Neuro Endocrinol Lett. 2025 Nov 25;46(5):265-269. Online ahead of print.
ABSTRACT
OBJECTIVES: This study aims to evaluate the prevalence and characteristics of scoliosis in asthenic children diagnosed with mitral valve prolapse (MVP).
MATERIAL AND METHODS: This study aims to characterize scoliosis prevalence and examine relationships with mitral valve morphology, regurgitation severity, and skeletal phenotypes (pectus excavatum, hypermobility, skin laxity) in asthenic children with primary MVP based on echocardiographic findings. Individuals with known systemic connective tissue disorders were excluded. Scoliosis was assessed radiographically using Cobb angle measurements with a threshold of ≥10° for diagnosis. Statistical analysis was performed using SPSS 26.0.

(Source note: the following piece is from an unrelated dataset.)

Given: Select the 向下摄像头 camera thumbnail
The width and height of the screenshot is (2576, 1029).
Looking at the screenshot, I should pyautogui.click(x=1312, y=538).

RESULTS: The study included 49 asthenic children (25 females, 24 males) aged 9 to 17 years who were diagnosed MVP. The mean age of participants was 13.2 ± 2.2 years. Physical examination revealed pectus excavatum in 46.9%, joint hypermobility in 39%, and skin laxity in 16.3% of patients. Scoliosis (Cobb ≥10°): 47% (23/49, [95% CI: 33-61%]); potential scoliosis (5-10°): 27% (13/49, [95% CI: 16-40%]); any abnormal curvature: 73% (36/49, [95% CI: 59-84%]). Valve morphology: diffuse thickening 61% (30/49); localized elongation 39% (19/49). No significant association between scoliosis and valve morphology (p > 0.05) or MR severity (p > 0.05). Pectus excavatum significantly associated with elongated valve structure (p = 0.001). Pectus excavatum was significantly more common in patients with an elongated, straight valve structure (p = 0.001).
CONCLUSIONS: High scoliosis prevalence (47%) in asthenic MVP children is independent of cardiac severity, suggesting intrinsic skeletal tissue vulnerability. Neuroendocrine and immune mechanistic investigation warranted.